Additionally, our team has focused on optimizing inter-VM, intra-node communication. We examine both memory mapping (libxenvchan) as well  as copy techniques (V4VSockets) to provide an efficient data-transfer mechanism for VMs residing on the same container. Working towards this direction will enable us to study the effects of hypervisor involvement in the data-path and examine the trade-offs that occur. V4Vsockets encompasses our work on this topic, providing socket semantics to applications running on co-existing VMs achieving nearly 4x the performance of the generic approach (TCP/IP communication).

Systems support for data-intensive applications

With the advent of Cloud computing, data-intensive application deployments in virtualized environments is a common and popular choice. In this case, the performance of the I/O subsystem varies, depending on the underlying infrastructure and the application characteristics. Additionally, this increases the complexity of I/O management as well as its characterization/prediction.
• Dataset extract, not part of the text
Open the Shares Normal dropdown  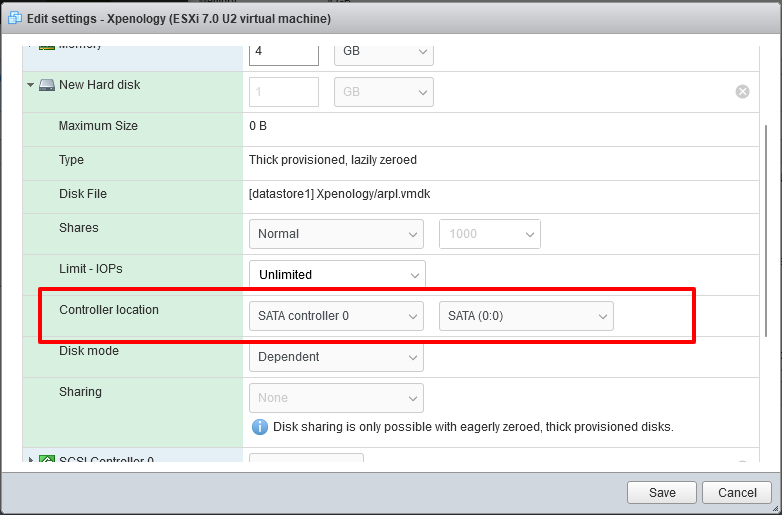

Moreover, our team focuses on the effects of the diversity of I/O subsystems present in popular private or public cloud providers. To this end, we are working towards an I/O benchmarking scheme and its subsequent modelling for data-intensive applications in Cloud environments. We believe that such work will offer valuable information related to which application workloads and storage characteristics affect high-end I/O performance, and thus the application’s behavior.

Previous work [JCC2010] has focused on minimizing the impact of remote block I/O operations due to memory and peripheral bus bandwidth limitations on the server side; to overcome these limitations, we have developed GMBlock, a scalable block-level storage sharing system over Myrinet, so that shared disk filesystems may be deployed over a shared-nothing architecture. In this case, every cluster node assumes a dual role; it is both a compute and a storage node.

Sparse Matrix-Vector Multiplication (SpMV)

Greatly motivated by the specific demands of real-life, resource demanding applications, we have focused our research effort on one of the most important and demanding computational kernels, Sparse Matrix-Vector Multiplication (SpMV). SpMV is extremely memory-bandwidth hungry and scales poorly on modern multicore and manycore platforms. We have performed thorough evaluation to shed light on the subtle performance issues of SpMV [SUPE09] and proposed a new efficient storage format for sparse matrices called Compressed Sparse eXtended [PPOPP11TPDS13IPDPS13]. CSX is the basic building block of SparseX, a new, optimized library for sparse computations.

Performance Modeling

Performance modeling is a key activity that supports critical decision-making components in the parallel computing ecosystem. In the near past, we have worked on performance models for SpMV [ICPP09] and a synergistic scalability prediction approach for multi-threaded applications [MUCOCOS2013]. Currently, we are taking the challenge of devising a new communication prediction model for large-scale parallel applications running on supercomputers.


Nowadays, GPUs have become more powerful and generalized, allowing them to be applied to general purpose parallel computing tasks with excellent power efficiency. As a result, accelerator-based systems have become the mainstream solution in heterogeneous platforms in the context of High Performance Computing (HPC).

CSLab has focused on integrating the benefits of heterogeneous systems into a distributed environment; we work towards enabling a generic compute cluster to benefit from accelerated application execution by offloading computation to a remote GPU node. As data transfers (to/from the GPU node) are realized through the network, we study methods to minimize the communication overhead between the node running the application and the GPU node. To this end, we examine several high-performance interconnection frameworks, such as Infiniband and 10GbE. We have developed ib_gpudirect, a prototype for Infiniband networks supporting the CUDA framework which transfers data directly from the GPU memory to the network, bypassing the local memory hierarchy.